Task prompt:
Write out the full Python reference note below, word for word and with nothing changed.

Supplied passage:
________________________________________

# Reference

Reference guide for tasks that I am going to forget.

In [23]:
%%html
<style>
   table {float: left}
</style>

## Read file line by line

Use the [open](https://docs.python.org/3/library/functions.html#open) function with the file and the mode as arguments, where the mode is as follows:

| Mode |    Description   |
| ---- | ---------------- |
|  r   |   reading        |
|  w   |   writing        |
|  a   |   appending      |
|  rb  |   reading binary |
|  wb  |   writing binary |

In [28]:
num_line = 5
line_count = 1

with open('../data/iris.csv') as f:
    for index, line in enumerate(f):
        if line_count == num_line:
            break
        print("Line {}: {}".format(index, line.strip()))

________________________________________

Collected data
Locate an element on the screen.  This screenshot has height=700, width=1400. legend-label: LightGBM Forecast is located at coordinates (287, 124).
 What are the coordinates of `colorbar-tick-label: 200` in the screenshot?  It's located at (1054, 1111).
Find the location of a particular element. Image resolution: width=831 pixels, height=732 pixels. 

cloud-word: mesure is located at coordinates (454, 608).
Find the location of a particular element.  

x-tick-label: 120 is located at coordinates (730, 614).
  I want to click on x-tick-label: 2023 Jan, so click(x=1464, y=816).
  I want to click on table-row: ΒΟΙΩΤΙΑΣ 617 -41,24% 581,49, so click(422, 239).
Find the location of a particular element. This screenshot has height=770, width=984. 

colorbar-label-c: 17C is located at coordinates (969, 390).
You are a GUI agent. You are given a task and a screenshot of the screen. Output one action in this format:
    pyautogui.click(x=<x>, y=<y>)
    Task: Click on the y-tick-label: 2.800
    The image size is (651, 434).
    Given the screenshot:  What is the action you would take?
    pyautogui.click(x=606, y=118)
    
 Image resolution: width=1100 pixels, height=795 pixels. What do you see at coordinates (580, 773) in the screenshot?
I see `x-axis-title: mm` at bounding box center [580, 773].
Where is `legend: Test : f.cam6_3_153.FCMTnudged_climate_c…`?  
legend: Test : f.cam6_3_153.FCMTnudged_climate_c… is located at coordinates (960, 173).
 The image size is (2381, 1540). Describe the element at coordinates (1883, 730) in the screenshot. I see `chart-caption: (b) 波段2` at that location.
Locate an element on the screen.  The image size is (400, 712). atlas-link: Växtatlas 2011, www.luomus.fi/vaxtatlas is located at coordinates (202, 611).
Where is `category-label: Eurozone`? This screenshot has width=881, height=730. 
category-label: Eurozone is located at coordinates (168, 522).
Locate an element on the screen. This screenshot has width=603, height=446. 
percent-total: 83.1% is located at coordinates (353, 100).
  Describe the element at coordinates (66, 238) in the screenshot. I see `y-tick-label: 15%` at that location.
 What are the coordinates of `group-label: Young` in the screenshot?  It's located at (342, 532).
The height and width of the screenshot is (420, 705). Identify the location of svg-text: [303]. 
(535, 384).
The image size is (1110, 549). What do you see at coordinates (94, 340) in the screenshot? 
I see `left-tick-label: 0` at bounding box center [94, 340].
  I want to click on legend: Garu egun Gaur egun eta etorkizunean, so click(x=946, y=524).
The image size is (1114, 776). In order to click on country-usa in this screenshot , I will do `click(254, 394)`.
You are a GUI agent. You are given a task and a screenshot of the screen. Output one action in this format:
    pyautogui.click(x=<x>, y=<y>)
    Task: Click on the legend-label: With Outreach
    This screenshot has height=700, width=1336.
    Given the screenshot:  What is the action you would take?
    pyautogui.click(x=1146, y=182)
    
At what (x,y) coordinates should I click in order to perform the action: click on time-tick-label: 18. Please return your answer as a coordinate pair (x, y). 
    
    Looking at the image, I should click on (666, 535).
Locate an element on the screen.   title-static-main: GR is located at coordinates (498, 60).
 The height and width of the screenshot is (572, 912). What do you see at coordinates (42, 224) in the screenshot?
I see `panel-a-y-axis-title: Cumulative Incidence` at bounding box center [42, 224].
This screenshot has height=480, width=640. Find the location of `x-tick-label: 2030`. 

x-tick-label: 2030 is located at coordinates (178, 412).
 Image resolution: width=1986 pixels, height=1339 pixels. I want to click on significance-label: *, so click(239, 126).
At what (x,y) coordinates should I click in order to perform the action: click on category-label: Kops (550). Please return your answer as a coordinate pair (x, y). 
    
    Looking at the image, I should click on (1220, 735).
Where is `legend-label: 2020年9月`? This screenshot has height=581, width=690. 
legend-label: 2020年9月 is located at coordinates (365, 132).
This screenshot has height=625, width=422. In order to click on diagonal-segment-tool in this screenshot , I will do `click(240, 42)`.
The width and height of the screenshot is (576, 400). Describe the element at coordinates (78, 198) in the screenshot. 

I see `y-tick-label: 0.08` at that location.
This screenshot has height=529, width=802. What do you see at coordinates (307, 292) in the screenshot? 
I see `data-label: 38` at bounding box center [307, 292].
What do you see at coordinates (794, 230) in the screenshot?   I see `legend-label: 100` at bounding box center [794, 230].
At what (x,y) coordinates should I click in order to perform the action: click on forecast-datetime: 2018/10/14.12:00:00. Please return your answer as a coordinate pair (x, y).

________________________________________

Reply to the task:
# Reference

Reference guide for tasks that I am going to forget.

In [23]:
%%html
<style>
   table {float: left}
</style>

## Read file line by line

Use the [open](https://docs.python.org/3/library/functions.html#open) function with the file and the mode as arguments, where the mode is as follows:

| Mode |    Description   |
| ---- | ---------------- |
|  r   |   reading        |
|  w   |   writing        |
|  a   |   appending      |
|  rb  |   reading binary |
|  wb  |   writing binary |

In [28]:
num_line = 5
line_count = 1

with open('../data/iris.csv') as f:
    for index, line in enumerate(f):
        if line_count == num_line:
            break
        print("Line {}: {}".format(index, line.strip()))